Several of these have been bought outright by the Welsh government following the collapse of GC’s plan to use them on open access services between London and Blackpool. They are being used in push-pull mode, with Driving Van Trailers and Class 67 locos leased from DB Cargo.
To address long-standing capacity constraints on the Marches line, TfW Rail is aiming to introduce seven five-car rakes of MkIV coaches. However, the roll-out of the first few sets since December has not gone smoothly for a variety of reasons, Chaudhry-van der Velde reported. ‘A lot of the problems we are having is with the interface between the Class 67 locomotives and the coaches and DVTs. They weren’t designed to work with the 67s, they were designed to work with Class 91s and so we’ve had to do a lot of modifications to a small pool of 67s owned by DB Cargo.
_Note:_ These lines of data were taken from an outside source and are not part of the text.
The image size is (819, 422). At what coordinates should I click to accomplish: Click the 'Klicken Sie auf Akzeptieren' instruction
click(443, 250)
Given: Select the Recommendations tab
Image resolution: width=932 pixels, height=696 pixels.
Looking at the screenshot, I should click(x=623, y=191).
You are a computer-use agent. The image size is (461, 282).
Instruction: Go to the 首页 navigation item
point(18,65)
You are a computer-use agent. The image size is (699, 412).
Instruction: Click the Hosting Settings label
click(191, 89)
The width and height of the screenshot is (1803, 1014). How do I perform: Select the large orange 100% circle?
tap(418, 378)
We’ve also fitted Selective Door Opening to all of the rakes, with the last couple being completed at Landore depot in Swansea at the moment.’
The sets are currently operating as four-car formations, but as reliability improves TfW Rail expects to add the fifth vehicle. This would add approximately 100 seats per formation on one of its busiest routes; the operator plans to complement the MkIV sets with five-car Class 197 formations on the hourly Cardiff – Manchester service in the medium term.
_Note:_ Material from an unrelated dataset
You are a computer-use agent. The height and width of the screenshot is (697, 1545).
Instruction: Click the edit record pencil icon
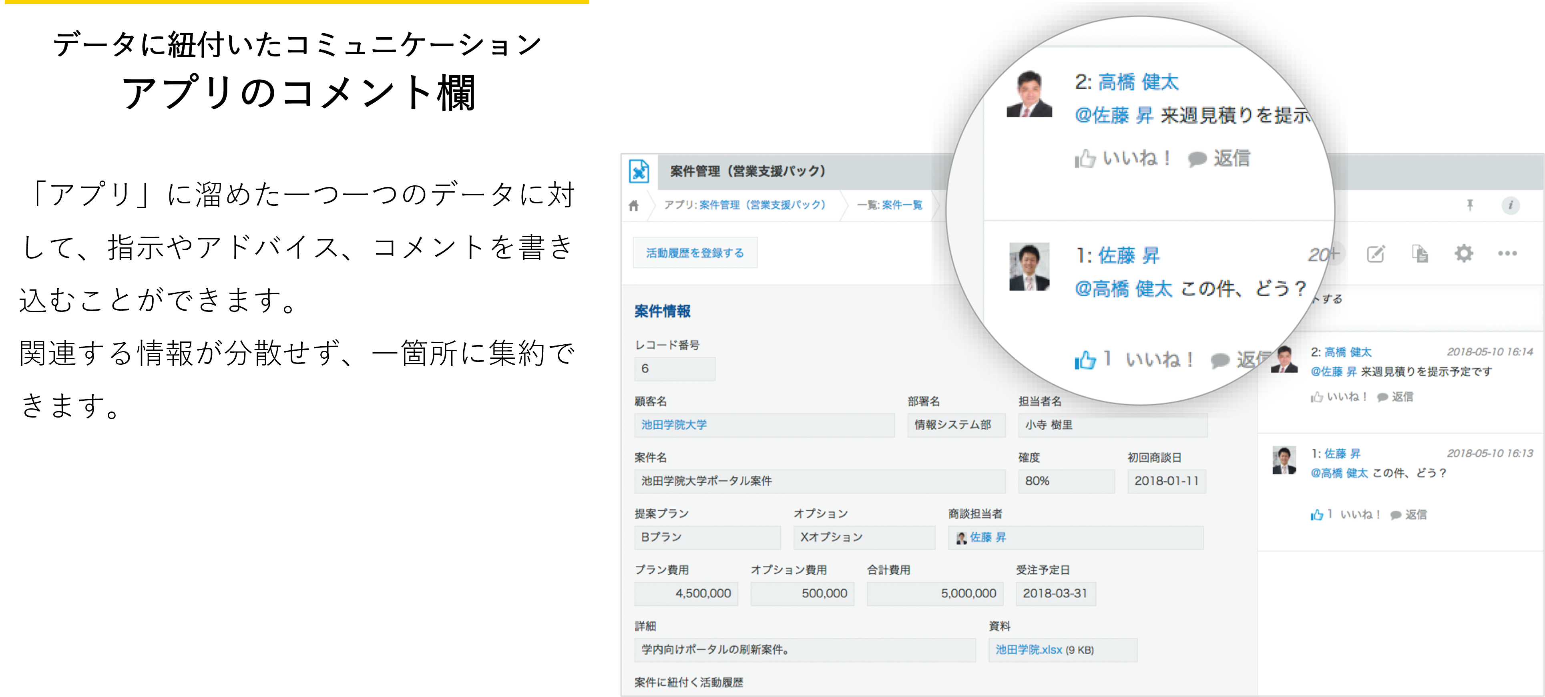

TfW Rail says that these five-car DMUs will include a ‘standard plus’ seating section; destinations west of Swansea will retain through services to and from Manchester using two-car Class 197 portions which will join and split at Swansea.
Class 230 hope
Like several other operators, TfW Rail’s plans have been disrupted by the collapse of Vivarail into administration in December last year.
The operator had intended to introduce five Class 230 diesel-battery trainsets converted from ex-London Underground D78 stock on the Borderlands Line linking Bidston near Birkenhead with Wrexham. Already significantly delayed, the project has been formally paused by TfW following a number of commissioning problems, including two cases of fires breaking out on the vehicles.
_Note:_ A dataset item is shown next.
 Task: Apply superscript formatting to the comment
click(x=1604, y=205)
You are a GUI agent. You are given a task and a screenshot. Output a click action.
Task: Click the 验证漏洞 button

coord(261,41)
Nevertheless, the operator is keen to try to reanimate the roll-out, not least because the Borderlands fleet has been purchased outright by the Welsh government, and there is a desire not to write off taxpayers’ investment. However, a number of reliability and design ‘root problems’ will need to be addressed before driver training can resume on the route, TfW says.
A further complication has arisen from a decision on capacity allocation on the Borderlands line by the Office of Rail & Road, which was asked to adjudicate between TfW Rail’s timetable goals and the needs of freight operators serving industrial sites along the route. The result is that the passenger service moving forward will be a mix of all-stations and ‘skip stop’ trains giving two trains per hour from end to end, but the resulting fleet diagrams may require a different performance profile than had been assumed when the Class 230s were procured.
Chaudhry-van der Velde explained that that Class 230s are unlikely to be robust enough to fulfil all these diagrams, so the operator is assessing whether Class 197s could fill in on the ‘skip stop’ workings to deliver a more reliable service.
Pandemic recovery
More positively, Chaudhry-van der Velde told Rail Business UK that TfW Rail has ‘been recovering from the pandemic at a slightly faster rate than the industry averages, although the last eight weeks [from the start of December] has been really rough because passenger confidence has drained away with all the disruption caused by the strikes’.
The TfW network has suffered ‘particularly badly’ during industrial action by RMT signallers and maintenance workers ‘because of the number of remote signal boxes on many of our routes. Many routes are not open during the strikes even though all our drivers, conductors and station staff as well as controllers and technicians are working normally’, he emphasised.